## [GIVEN ENTRIES]
_ _ _
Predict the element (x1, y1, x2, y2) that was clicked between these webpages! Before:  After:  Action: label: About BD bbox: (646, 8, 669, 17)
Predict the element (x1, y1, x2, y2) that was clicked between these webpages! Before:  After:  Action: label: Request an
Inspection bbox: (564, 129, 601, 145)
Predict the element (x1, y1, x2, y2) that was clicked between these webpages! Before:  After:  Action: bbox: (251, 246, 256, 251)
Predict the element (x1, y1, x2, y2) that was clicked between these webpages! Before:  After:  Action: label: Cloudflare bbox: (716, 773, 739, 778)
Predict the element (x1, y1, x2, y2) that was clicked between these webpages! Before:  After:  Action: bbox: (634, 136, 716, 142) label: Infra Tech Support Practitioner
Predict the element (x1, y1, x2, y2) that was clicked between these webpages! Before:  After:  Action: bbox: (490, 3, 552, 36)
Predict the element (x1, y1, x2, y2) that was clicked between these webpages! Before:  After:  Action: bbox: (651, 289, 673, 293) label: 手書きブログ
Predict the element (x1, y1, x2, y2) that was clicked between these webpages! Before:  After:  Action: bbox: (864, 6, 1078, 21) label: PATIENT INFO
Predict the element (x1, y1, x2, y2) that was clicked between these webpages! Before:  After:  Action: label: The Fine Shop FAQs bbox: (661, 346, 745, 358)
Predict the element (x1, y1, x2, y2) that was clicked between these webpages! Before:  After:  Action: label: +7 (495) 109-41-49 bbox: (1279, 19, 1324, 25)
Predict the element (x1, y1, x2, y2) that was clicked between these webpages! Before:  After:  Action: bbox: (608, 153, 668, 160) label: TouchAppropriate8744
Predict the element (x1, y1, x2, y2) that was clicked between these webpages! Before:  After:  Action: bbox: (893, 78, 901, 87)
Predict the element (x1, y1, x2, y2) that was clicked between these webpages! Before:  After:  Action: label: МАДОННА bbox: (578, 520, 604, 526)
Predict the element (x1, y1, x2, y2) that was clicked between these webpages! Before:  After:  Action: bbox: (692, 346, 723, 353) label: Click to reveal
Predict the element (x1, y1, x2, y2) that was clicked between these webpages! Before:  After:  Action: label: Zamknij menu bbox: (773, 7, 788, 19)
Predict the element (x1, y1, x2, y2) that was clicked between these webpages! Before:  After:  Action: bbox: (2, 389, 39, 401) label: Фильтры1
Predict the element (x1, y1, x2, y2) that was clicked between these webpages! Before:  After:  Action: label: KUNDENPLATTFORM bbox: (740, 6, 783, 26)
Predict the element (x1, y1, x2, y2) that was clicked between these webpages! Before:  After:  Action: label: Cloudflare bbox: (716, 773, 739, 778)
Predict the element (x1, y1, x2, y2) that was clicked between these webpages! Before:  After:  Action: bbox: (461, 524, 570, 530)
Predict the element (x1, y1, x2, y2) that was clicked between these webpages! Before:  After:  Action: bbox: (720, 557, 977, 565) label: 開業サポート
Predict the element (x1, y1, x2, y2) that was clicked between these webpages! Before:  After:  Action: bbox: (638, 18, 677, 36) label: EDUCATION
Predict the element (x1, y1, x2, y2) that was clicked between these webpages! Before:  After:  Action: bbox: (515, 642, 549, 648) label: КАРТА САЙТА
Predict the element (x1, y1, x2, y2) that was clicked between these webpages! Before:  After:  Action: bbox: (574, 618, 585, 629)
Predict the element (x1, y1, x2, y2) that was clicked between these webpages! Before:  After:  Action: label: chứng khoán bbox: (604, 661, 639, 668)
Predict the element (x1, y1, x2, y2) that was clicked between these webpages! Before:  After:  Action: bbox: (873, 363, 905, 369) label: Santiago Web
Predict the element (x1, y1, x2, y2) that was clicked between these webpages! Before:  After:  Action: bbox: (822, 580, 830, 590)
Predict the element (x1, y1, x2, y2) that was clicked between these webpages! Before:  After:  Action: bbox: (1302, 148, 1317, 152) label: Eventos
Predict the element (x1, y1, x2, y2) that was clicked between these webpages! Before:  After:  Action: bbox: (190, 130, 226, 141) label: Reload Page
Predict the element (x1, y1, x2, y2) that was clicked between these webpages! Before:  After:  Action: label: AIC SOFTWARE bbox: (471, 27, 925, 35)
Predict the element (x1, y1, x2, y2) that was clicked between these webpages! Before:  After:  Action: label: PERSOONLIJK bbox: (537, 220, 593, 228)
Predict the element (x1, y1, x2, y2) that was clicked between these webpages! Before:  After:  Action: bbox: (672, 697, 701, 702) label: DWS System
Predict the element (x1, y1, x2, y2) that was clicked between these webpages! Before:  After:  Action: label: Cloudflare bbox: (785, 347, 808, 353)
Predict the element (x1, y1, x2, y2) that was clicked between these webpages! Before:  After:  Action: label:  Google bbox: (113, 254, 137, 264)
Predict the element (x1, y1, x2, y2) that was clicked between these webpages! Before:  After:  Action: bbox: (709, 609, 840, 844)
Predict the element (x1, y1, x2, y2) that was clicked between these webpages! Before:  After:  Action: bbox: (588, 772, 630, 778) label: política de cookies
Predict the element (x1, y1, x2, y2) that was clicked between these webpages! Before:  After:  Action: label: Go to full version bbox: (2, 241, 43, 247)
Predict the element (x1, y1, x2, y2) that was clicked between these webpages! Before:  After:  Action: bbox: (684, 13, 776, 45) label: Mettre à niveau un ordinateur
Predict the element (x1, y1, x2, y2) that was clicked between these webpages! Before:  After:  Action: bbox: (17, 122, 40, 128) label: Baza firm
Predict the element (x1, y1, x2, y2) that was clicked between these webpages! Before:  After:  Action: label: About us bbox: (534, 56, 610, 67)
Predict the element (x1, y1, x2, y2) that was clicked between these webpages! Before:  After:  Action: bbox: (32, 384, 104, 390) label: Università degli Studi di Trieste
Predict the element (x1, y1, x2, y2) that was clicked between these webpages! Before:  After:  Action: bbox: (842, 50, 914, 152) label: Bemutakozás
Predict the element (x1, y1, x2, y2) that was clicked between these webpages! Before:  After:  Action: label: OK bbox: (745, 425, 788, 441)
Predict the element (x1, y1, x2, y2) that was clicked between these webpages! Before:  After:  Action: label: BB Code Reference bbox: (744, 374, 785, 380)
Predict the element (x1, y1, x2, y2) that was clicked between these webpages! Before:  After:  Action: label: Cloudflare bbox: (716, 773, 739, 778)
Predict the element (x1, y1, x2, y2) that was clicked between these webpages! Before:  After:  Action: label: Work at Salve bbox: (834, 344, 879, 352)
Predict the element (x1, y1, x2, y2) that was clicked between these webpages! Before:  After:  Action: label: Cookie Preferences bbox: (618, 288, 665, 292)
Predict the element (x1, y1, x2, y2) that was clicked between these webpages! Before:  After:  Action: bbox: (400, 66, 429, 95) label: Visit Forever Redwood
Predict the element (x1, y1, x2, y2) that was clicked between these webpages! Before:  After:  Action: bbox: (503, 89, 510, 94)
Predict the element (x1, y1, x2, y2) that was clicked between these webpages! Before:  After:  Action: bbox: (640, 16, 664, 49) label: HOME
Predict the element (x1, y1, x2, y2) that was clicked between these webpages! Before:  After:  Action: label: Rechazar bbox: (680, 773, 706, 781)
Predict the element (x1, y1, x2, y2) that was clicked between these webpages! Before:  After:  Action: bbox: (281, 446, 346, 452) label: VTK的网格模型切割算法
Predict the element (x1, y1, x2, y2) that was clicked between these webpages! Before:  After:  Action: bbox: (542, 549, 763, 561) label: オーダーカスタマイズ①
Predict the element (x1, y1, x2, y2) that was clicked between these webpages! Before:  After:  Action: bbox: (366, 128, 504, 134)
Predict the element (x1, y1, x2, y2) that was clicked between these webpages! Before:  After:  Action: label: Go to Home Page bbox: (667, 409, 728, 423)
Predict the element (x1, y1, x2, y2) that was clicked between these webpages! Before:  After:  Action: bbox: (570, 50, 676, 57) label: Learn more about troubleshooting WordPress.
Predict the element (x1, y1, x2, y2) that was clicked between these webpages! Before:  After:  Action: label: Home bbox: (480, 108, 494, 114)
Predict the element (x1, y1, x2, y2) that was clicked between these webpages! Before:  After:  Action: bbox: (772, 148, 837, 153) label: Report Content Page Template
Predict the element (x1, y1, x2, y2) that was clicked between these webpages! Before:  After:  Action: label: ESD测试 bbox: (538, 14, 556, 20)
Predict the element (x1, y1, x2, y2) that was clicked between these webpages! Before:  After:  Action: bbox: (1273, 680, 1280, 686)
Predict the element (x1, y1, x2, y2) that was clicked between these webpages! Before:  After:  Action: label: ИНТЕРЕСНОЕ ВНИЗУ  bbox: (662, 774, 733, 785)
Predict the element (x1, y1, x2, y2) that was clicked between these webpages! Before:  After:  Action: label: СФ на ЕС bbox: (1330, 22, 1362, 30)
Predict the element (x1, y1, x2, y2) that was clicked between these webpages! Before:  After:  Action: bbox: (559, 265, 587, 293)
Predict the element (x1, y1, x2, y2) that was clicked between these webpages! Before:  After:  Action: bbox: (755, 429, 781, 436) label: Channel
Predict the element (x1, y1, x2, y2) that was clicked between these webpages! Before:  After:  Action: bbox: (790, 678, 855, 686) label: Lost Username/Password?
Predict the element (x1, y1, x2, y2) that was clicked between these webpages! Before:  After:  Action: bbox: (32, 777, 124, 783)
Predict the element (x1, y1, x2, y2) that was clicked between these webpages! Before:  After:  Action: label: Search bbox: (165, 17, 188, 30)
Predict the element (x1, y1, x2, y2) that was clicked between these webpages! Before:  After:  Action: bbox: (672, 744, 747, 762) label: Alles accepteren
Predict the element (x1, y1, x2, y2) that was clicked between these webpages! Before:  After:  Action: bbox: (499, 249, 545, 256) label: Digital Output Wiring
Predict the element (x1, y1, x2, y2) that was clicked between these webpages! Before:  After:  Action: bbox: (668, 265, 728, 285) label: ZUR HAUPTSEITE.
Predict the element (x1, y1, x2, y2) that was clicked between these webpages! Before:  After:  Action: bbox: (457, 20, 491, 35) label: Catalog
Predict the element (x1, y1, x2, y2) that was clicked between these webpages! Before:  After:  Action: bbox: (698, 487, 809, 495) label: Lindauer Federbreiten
_ _ _
## [DIRECTIVE]
Copy the records above word for word, starting at the line with "label: Alles accepteren" and continuing up to and including the line with "label: ZUR HAUPTSEITE.".

## [PROBLEM SOLUTION]
Predict the element (x1, y1, x2, y2) that was clicked between these webpages! Before:  After:  Action: bbox: (672, 744, 747, 762) label: Alles accepteren
Predict the element (x1, y1, x2, y2) that was clicked between these webpages! Before:  After:  Action: bbox: (499, 249, 545, 256) label: Digital Output Wiring
Predict the element (x1, y1, x2, y2) that was clicked between these webpages! Before:  After:  Action: bbox: (668, 265, 728, 285) label: ZUR HAUPTSEITE.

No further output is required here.